Lo había visto en casa. Fue su padre, Biaggio Arcimboldo, quien junto a sus tíos, también pintores, quien le enseñó las primeras nociones en el arte de la pintura. Cuando él nació en 1526 trabajaba ya como pintor en la catedral de Milán. Años más tarde, el joven Giuseppe comenzaría a deslumbrar. Con apenas 23 años comenzó a plasmar en las vidrieras de la catedral su habilidad que no tardó en extender a otros templos de la ciudad italiana. En 1554 Giuseppe caminaba ya por libre aplicando y mejorando las lecciones de su padre y tíos. Catedrales como las de Monza, o la de Como guardan aún algunos de los trabajos de Arcimboldo.

Su obra no tardó en llamar la atención de nobles y reyes. Hasta los emperadores querían tenerlo a su lado. La corte imperial de Viena le llamó como retratista. En tiempos de Maximiliano II, Giuseppe Arcimboldo ya se había consagrado. El día de año nuevo de 1569 presentó ante el emperador las series Cuatro Estaciones y la de Los cuatro elementos. Su larga obra incluye trabajos para documentar espectáculos, recepciones, torneos, representaciones teatrales en la corte de los Habsburgo entre 1570 y 1580.

La pericia con la que Arcimboldo pintaba se puede ver desde hoy y hasta el 5 de febrero de 2018 en el Museo de Bellas Artes de Bilbao. La exposición Arcimboldo, las floras y la primavera muestra por primera vez en nuestro país las obras que de este autor existente en colecciones españolas. La muestra está centrada en las obras Flora (1589) y el óleo Flora meretrix (1590), que no habían sido mostradas en público hasta ahora. También se puede contemplar La primavera, una pintura propiedad de la Real Academia de Bellas Artes de San Fernando.

Flores, animales y elementos naturales

En los cuadros que se exhiben se aprecia la gran habilidad de Arcimboldo en el tratamiento de las flores, los animales y otros elementos naturales. Así, La primavera forma parte de una serie de estaciones realizadas en homenaje al poder de la dinastía imperial y presentados solemnemente en 1563 al emperador Maximiliano II junto a una complementaria serie dedicada a los elementos naturales.  Por su parte la obra Las dos floras responden al encargo realizado por el emperador Rodolfo II.

Junto a ellas, en la exposición que permanecerá abierta hasta el 5 de febrero próximo se han incluido retratos de los principales comitentes del pintor, como El emperador Maximiliano II de Antonio Moro o el retrato de Rodolfo II, emperador de Austria o el del archiduque de Austria, de Alonso Sánchez Coello. La muestra se completa con diversos tratados contemporáneos sobre iconografía artística y botánica que permite ilustrar el gran conocimiento científico del pintor milanés.

__EJERCICIOS PROPUESTOS__:
1. Indique todas las ciudades cuyas catedrales se mencionan en el texto sobre Arcimboldo.
2. Duplique del texto sobre Arcimboldo todo lo que va desde "Flores, animales y" hasta "emperador Rodolfo II.".
Las entradas no intervienen en modo alguno en este ejercicio.

[Datos de localización por coordenadas de píxel]
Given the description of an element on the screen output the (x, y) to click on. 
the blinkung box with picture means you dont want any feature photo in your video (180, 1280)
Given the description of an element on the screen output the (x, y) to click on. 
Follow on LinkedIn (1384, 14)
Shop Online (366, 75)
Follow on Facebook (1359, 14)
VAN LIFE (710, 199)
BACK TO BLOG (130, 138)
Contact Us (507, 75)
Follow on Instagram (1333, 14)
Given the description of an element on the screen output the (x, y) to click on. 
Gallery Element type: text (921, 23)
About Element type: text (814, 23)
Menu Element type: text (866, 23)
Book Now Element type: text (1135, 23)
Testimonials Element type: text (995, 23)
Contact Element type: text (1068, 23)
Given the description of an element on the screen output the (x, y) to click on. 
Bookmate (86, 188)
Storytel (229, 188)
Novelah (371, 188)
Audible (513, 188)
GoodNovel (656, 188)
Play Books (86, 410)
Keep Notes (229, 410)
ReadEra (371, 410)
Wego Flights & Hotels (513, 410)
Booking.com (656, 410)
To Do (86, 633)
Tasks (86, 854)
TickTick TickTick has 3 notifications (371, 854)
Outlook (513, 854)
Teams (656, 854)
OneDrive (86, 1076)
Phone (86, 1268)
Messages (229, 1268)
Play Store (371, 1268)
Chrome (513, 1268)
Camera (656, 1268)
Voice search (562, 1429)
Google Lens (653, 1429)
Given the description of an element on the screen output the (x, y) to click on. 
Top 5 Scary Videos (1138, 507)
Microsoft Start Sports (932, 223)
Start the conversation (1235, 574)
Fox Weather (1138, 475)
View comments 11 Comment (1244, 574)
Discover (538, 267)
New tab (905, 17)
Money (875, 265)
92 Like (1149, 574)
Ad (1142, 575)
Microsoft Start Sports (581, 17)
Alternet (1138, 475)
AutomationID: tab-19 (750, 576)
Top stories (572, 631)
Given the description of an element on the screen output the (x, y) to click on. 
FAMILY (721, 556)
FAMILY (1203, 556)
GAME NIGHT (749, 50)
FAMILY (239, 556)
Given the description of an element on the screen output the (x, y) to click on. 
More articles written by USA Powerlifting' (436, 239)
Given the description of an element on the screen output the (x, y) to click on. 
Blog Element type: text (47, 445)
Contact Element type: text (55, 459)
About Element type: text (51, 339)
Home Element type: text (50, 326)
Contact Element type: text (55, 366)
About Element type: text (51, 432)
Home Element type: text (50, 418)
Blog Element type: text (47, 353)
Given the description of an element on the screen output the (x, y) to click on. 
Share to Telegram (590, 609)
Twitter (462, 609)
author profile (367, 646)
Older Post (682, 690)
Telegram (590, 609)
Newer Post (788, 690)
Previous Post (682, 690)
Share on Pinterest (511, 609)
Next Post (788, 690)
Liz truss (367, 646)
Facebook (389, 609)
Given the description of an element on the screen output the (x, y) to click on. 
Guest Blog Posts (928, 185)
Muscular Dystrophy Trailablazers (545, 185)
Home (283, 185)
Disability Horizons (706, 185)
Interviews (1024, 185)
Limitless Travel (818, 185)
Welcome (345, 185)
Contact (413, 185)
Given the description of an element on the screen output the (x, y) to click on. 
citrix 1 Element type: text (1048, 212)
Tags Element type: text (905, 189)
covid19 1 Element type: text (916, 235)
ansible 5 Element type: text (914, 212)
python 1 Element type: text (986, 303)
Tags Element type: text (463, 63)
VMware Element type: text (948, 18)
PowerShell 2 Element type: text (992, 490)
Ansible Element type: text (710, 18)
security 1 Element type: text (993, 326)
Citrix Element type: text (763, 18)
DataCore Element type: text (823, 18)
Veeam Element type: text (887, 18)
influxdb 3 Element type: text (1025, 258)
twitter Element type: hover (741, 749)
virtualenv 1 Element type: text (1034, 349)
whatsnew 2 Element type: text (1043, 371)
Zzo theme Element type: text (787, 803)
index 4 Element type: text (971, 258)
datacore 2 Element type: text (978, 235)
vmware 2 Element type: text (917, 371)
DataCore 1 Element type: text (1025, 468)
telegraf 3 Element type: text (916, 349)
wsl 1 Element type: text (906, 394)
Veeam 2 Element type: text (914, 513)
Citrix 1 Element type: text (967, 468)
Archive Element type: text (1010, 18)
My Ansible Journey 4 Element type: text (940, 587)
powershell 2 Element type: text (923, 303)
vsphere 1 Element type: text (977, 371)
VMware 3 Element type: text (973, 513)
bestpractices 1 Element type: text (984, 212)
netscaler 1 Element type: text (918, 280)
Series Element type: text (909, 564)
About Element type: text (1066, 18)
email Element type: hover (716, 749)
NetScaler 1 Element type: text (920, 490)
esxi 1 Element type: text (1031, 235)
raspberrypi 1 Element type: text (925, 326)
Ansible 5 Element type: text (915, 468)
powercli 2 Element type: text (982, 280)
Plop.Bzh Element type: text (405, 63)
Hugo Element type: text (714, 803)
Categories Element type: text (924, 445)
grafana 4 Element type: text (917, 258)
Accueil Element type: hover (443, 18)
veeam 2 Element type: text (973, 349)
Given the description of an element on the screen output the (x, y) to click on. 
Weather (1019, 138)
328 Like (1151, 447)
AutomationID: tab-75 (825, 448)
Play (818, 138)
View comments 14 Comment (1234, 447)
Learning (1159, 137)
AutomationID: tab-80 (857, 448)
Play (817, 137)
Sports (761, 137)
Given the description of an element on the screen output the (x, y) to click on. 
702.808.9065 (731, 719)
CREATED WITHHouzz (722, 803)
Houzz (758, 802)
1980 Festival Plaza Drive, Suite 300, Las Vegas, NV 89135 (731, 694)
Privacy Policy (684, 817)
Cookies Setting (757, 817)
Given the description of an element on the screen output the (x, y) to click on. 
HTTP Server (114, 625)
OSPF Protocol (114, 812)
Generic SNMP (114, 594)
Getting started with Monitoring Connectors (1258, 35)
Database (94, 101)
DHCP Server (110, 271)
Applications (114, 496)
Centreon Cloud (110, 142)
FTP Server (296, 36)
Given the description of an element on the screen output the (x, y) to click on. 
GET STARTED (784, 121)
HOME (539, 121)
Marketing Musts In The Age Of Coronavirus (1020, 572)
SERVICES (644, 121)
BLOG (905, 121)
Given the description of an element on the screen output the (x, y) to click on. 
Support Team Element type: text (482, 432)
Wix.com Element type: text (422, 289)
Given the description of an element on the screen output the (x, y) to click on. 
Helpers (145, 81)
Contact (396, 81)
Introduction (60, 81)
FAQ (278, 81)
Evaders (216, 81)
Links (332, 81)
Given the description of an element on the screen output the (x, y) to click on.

__SOLUCIONES DEL EJERCICIO__:
1. Milán, Monza y Como.

2.
Flores, animales y elementos naturales

En los cuadros que se exhiben se aprecia la gran habilidad de Arcimboldo en el tratamiento de las flores, los animales y otros elementos naturales. Así, La primavera forma parte de una serie de estaciones realizadas en homenaje al poder de la dinastía imperial y presentados solemnemente en 1563 al emperador Maximiliano II junto a una complementaria serie dedicada a los elementos naturales.  Por su parte la obra Las dos floras responden al encargo realizado por el emperador Rodolfo II.